Therefore, the inventor uses the wrapping of the anodized film from the continuous phase region to the silicon phase region of the surface of the rear housing, particularly in the initial stage of the thickness of the anodized film formed between the two regions. We considered making the difference as small as possible. As a result, the current density of the current applied between the ^two electrodes in the initial stage within a few minutes after the start of the anodic oxidation process is 0.35 A / dm ² or less per minute until the predetermined current density is reached from 0 A / dm ^2. It was found that it should be gradually increased at a rate of.

  That is, when the current density is gradually increased at the above rate, in the initial stage, while suppressing the rapid growth of the anodic oxide film in the continuous phase region, the anodic oxide film is also circulated into the silicon phase region, thereby The difference in the thickness of the anodized film formed between the regions can be made smaller than before. Therefore, after the surface of the silicon phase is covered with an anodic oxide film, the entire surface of the rear housing is almost uniform in thickness and surface smoothness by continuing the anodic oxidation treatment at a constant current density by normal constant current control. It becomes possible to coat with an excellent anodic oxide film.

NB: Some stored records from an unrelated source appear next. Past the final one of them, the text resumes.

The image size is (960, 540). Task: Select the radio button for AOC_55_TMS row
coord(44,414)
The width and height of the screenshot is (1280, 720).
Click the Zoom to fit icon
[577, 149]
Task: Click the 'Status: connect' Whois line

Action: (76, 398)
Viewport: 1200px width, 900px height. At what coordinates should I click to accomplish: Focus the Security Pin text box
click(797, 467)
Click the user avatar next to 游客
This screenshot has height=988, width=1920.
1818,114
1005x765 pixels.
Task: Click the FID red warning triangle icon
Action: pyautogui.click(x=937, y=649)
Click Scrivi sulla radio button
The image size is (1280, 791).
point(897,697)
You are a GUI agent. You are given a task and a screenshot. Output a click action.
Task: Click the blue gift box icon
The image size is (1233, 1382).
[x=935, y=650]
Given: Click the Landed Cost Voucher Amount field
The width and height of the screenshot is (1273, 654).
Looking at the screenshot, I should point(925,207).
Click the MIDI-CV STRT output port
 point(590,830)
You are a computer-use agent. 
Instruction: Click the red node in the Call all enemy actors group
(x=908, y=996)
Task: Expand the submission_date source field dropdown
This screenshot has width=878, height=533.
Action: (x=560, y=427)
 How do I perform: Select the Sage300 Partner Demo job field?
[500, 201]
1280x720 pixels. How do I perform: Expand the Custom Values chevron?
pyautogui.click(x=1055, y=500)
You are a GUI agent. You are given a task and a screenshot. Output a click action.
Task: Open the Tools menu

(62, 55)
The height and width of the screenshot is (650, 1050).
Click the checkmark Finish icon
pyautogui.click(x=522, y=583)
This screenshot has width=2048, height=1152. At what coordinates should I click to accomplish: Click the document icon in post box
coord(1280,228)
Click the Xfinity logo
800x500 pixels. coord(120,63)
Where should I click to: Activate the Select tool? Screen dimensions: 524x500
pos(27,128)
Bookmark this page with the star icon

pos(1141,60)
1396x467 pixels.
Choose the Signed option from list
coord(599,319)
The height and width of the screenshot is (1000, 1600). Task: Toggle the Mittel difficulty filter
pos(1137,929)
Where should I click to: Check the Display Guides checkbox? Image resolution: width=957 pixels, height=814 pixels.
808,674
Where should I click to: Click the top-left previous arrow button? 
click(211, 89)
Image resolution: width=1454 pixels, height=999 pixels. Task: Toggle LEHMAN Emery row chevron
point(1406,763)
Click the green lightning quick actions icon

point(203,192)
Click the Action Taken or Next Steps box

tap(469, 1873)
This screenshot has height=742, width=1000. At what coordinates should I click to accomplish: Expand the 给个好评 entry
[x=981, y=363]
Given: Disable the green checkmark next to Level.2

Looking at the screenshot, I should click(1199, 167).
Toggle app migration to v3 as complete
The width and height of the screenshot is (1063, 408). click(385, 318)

Accordingly, the present invention provides a housing (9) configured by a plurality of divided bodies in a shape having a working chamber (6), a suction passage (7) and a discharge passage (8) communicating with the working chamber, The housing of the oil pump (2) having a rotor (3) disposed in the working chamber so as to be rotatable about the shaft (4) and having the oil sucked in through the suction passage and discharged through the discharge passage with rotation. A rear housing (1) facing the working chamber of the divided body constituting the body and facing the shaft end of the rotor is formed of a high silicon-aluminum alloy, and at least facing the shaft end of the rotor of the rear housing In the state where the surface (25) to be immersed in the electrolyte together with the cathode with the rear housing as the anode,
(1) a first step of increasing the current density of the current applied between the ^two electrodes from 0 A / dm ^{2 at} a rate of 0.35 A / dm ² or less per minute;
(2) a second step of continuing the anodizing process while maintaining the predetermined current density after the current density reaches a predetermined value;
It is covered with the anodic oxide film formed through (Claim 1). The alphanumeric characters in parentheses represent corresponding components in the embodiments described later.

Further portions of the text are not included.